E. Don’t Run Out of Trustees

Most successor trustees are family members. But it’s not a bad idea to “anchor” the line of successor trustees with a corporate trustee, as a sort of “safety net.” That’s the one that is sure not to predecease the others!

F. Contemplate Small Shares

Quite often I see trusts for children that then continue after death as shares for grandchildren. In larger families, this can result in quite a few very small shares. In the spirit of “thinking it through,” do a little rough math and see what sizes those shares are likely to be. It won’t be of much interest to any trustee, corporate or family member, to serve as trustee for 10 or 11 or 15 or 20 small trusts. Include language allowing the distribution of small or uneconomical shares.

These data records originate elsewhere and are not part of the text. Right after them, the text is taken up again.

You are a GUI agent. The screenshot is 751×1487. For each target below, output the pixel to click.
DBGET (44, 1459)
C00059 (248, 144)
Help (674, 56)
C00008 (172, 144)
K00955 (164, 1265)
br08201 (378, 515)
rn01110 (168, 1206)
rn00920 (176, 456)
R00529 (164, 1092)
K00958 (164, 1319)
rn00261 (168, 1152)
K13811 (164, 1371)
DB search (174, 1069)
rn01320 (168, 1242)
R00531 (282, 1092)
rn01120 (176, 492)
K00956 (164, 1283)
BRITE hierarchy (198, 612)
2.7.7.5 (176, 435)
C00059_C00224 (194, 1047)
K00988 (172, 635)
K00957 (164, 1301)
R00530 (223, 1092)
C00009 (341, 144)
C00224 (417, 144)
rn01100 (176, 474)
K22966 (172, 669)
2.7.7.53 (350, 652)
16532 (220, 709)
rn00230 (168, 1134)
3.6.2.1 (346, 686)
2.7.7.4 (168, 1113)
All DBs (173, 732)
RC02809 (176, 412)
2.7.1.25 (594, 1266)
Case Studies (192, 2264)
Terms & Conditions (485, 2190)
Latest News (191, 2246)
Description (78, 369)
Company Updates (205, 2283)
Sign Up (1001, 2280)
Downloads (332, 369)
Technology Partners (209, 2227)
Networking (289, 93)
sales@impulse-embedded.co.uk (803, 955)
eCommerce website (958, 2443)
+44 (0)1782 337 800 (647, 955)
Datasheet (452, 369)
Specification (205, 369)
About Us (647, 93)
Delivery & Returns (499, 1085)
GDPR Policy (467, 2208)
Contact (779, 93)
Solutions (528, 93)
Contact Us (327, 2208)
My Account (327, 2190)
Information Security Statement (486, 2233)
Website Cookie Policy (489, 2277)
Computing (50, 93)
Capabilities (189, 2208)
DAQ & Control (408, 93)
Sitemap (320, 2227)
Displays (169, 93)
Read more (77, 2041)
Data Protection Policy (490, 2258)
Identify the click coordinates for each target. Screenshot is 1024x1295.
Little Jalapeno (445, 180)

G. Allow Beneficiaries to Choose to Leave Their Shares in Trust

If trust shares are scheduled to distribute to beneficiaries when they reach a certain age, give the beneficiary the ability to choose to have the distribution retained in the trust. Who knows what the beneficiary’s circumstances may be at the time – bankruptcy, a nasty divorce, “friends of opportunity,” and so forth. The beneficiary may welcome the option of having his or her share held in trust, to protect the assets. Perhaps provide that the beneficiary can become trustee or co-trustee.

H. Don’t Name an Individual to be Trustee of a Spendthrift Trust for a Sibling

Of course generalizations like these admit of many exceptions, but I’ve found over the years that, if there is a reason (other than incapacity or perhaps special needs) for not trusting a child to prudently manage his/her own inheritance, those same reasons are going to cause grief for the trustee, especially if the trustee is another family member, like a sibling or an aunt. They may be badgered, pleaded with, or threatened. Don’t punish the “good kid” by making him or her trustee for the challenging kid. Find a suitable independent trustee.

Some Final Stupid Stuff: “The fact that my Trustee hereunder may be interested in any such business as director, stockholder, manager, agent, partner or creditor shall not constitute an adverse or conflicting interest.”